> [Page text]
---*---
The prospect of summer drivers crowding U.S. highways is powering steep gains in the price of gasoline, a sign of economic recovery and a boon for the pandemic-ravaged energy industry.
Lifted by oil’s recovery and growing consumer demand, gasoline prices at pumps in the U.S. hit an average of $2.88 a gallon over the past week, according to the AAA. That marks a 30% increase over this time last year, when the pandemic’s lockdowns slammed fuel usage.
Rising prices are an early season gift for fuel makers including Valero Energy Corp. and Phillips 66 after a bruising year, helping to make energy shares the top-performing sector this year in the S&P 500. A proxy for profit margins at refiners, calculated from the gap between gasoline and crude-oil futures, recently neared its highest level in three years at more than $24 a barrel.
---*---
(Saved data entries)
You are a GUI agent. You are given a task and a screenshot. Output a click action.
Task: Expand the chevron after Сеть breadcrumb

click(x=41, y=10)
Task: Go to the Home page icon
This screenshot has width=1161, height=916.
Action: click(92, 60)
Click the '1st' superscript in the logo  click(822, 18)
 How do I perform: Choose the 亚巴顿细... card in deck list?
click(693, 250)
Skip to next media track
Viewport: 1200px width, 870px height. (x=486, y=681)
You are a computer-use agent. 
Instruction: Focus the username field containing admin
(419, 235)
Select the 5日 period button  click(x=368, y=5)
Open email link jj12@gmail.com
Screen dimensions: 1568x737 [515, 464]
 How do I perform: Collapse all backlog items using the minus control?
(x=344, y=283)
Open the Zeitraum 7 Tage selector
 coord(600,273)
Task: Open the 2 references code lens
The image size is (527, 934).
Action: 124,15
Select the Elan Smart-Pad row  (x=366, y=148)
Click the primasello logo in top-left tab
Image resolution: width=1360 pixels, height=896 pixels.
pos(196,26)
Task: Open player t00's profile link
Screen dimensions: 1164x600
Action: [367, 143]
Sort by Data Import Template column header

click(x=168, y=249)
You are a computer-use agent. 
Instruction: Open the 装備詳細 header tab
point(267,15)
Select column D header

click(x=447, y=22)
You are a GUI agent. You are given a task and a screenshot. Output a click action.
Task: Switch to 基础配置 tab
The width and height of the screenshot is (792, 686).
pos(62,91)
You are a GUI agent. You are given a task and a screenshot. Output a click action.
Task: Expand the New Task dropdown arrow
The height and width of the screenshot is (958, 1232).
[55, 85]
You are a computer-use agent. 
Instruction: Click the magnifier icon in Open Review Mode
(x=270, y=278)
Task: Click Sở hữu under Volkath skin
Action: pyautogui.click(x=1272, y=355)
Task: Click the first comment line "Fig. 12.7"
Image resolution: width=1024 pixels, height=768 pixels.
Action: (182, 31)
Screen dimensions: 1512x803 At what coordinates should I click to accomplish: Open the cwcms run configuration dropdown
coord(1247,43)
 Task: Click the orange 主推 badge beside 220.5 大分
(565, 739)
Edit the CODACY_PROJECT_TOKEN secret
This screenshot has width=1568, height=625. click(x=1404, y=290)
---*---
> [Activity A] Please reproduce the gasoline price text from the words "Rising prices are" through "than $24 a barrel.", renaming "fuel makers" as "refiners".
> [Activity B] Write what comes next in the gasoline price text, picking up after its final sentence.

> [Answer A]
Rising prices are an early season gift for refiners including Valero Energy Corp. and Phillips 66 after a bruising year, helping to make energy shares the top-performing sector this year in the S&P 500. A proxy for profit margins at refiners, calculated from the gap between gasoline and crude-oil futures, recently neared its highest level in three years at more than $24 a barrel.

> [Answer B]
Some analysts see further gains ahead. Prices tend to climb closer to summer, when millions of Americans drive to vacation spots and petroleum refiners blend costlier fuel that won’t evaporate in the heat.
Booming gas prices join a recent rally in other commodities such as copper, as well as improving data on jobs and spending, as signals that the economy is gathering momentum. At the same time, elevated fuel prices are biting some consumers and businesses while adding to worries about rising inflation.